[Start of Attachment]

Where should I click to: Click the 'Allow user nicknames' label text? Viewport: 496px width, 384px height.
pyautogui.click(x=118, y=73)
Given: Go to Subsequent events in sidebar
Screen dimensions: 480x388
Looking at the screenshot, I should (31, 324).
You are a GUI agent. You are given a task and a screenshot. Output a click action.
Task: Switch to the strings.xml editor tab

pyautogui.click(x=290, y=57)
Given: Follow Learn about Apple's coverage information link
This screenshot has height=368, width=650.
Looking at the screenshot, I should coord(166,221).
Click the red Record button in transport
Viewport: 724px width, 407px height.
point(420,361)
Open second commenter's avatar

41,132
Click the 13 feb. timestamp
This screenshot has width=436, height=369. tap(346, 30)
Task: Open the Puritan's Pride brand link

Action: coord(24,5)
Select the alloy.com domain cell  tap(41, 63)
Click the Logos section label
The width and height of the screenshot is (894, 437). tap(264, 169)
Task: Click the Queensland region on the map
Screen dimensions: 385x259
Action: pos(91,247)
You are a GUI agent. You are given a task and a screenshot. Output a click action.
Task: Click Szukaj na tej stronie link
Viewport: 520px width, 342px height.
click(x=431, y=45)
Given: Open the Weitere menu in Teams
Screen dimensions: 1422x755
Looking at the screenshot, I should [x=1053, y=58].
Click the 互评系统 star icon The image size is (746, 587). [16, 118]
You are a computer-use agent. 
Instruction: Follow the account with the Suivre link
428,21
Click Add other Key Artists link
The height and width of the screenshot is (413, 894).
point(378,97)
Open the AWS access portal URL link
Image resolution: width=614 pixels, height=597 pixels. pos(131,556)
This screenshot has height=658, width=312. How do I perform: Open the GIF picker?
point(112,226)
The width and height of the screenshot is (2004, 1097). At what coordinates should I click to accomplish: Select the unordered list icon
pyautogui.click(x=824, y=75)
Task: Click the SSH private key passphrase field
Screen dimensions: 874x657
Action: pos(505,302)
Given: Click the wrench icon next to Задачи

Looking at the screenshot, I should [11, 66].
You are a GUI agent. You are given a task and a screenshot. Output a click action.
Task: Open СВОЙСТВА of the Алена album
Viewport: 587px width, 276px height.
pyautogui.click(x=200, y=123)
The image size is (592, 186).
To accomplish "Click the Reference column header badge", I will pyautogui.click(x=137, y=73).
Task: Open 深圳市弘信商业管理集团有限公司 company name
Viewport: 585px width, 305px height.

[End of Attachment]

YOUR ASSIGNMENT> The response should be the listing above, limited to the lines between the one holding "Screen dimensions: 1422x755" and the one holding "Click Add other Key Artists link", inclusive, reproduced exactly.

SOLUTION FOR THIS PROBLEM>
Screen dimensions: 1422x755
Looking at the screenshot, I should [x=1053, y=58].
Click the 互评系统 star icon The image size is (746, 587). [16, 118]
You are a computer-use agent. 
Instruction: Follow the account with the Suivre link
428,21
Click Add other Key Artists link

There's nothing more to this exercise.